AANGELEVERDE TEKST:
= = = = =

De besprekingen gingen in het voorjaar van 2008 voortvarend van start, bevestigt regiodirecteur C. H. Beckers van jeugdzorginstelling Entrea. „Wij hadden grote aandacht voor de doorstroming en konden een aantal uitbehandelde jongeren geen langdurig verblijf aanbieden in een gestructuurde orthopedagogische omgeving. Een contract met St. Nicolaas had in die behoefte kunnen voorzien.”

Schwering: „Het gerucht van een mogelijk samenwerkingsverband tussen de jeugdzorg en het internaat zong binnen de kortste keren rond onder gezinsvoogden. Alles bij elkaar heb ik wel zo’n tien plaatsingsverzoeken van voogden gehad. Er waren er die hier bij wijze van spreken op hun knieën naar binnen kwamen. Zo van: Asjeblieft, plaatsen jullie dit kind, want alle jeugdzorginstellingen zitten vol.”

Als de start voortvarend was, de wachtlijst lang en het aanbod groot, rijst de vraag hoeveel uit huis geplaatste kinderen inmiddels in het internaat onderdak hebben gevonden. „Geen tien”, zegt Schwering, met in zijn stem een ondertoon van spijt. Drie vingers van zijn rechterhand gaan langzaam de lucht in. „Terwijl we zo veel kinderen hadden kunnen helpen, zijn het er tot nu toe maar drie.” Of het er binnenkort meer zullen worden? Schwering: „Daar ziet het niet naar uit.”

= = = = =

GETOONDE GEGEVENS:
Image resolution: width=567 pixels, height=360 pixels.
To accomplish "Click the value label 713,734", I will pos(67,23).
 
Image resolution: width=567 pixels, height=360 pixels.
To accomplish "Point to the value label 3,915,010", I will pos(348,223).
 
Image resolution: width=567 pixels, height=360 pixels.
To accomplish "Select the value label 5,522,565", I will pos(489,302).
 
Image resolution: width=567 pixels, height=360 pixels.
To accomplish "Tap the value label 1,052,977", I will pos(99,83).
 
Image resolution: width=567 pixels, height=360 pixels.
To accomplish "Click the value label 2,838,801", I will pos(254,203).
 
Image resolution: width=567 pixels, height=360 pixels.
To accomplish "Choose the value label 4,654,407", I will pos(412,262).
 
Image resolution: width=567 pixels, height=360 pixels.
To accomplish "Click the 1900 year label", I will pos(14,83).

= = = = =

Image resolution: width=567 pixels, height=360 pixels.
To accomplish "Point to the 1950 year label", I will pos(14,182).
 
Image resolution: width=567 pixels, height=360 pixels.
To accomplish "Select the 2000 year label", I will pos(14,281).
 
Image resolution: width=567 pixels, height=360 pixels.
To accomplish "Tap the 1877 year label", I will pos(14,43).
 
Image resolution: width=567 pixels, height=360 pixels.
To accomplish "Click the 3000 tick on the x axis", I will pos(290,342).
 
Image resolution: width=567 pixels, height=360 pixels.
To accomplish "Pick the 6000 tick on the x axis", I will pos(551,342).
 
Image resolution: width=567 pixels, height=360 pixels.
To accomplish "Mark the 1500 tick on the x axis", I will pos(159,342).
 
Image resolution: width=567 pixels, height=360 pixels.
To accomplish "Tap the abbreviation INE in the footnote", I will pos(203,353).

= = = = =

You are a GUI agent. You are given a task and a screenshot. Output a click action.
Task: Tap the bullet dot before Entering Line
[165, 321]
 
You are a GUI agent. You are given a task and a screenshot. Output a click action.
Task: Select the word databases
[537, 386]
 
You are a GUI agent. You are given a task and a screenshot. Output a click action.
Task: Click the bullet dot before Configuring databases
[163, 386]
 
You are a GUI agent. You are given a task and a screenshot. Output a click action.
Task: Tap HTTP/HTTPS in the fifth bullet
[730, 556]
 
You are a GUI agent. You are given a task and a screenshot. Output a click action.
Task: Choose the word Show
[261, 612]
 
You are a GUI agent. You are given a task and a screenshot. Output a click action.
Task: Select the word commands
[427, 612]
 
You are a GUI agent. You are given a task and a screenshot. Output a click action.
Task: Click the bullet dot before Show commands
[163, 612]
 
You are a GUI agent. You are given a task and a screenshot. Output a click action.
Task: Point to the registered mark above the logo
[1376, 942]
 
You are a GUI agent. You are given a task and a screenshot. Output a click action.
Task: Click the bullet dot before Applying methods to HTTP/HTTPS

= = = = =

OPDRACHTEN:
**A.** Hoeveel uit huis geplaatste kinderen hebben volgens Schwering in de tekst over het internaat tot nu toe onderdak gevonden?
**B.** Zoek in de rijen elke regel waarin de tekenreeks "commands" voorkomt en neem die regels over. Houd rekening met hoofdletters en kleine letters.
De tekst en de rijen hebben niets met elkaar te maken.

UITWERKINGEN:
**A.** Tot nu toe drie kinderen.

**B.**
Task: Select the word commands
Task: Click the bullet dot before Show commands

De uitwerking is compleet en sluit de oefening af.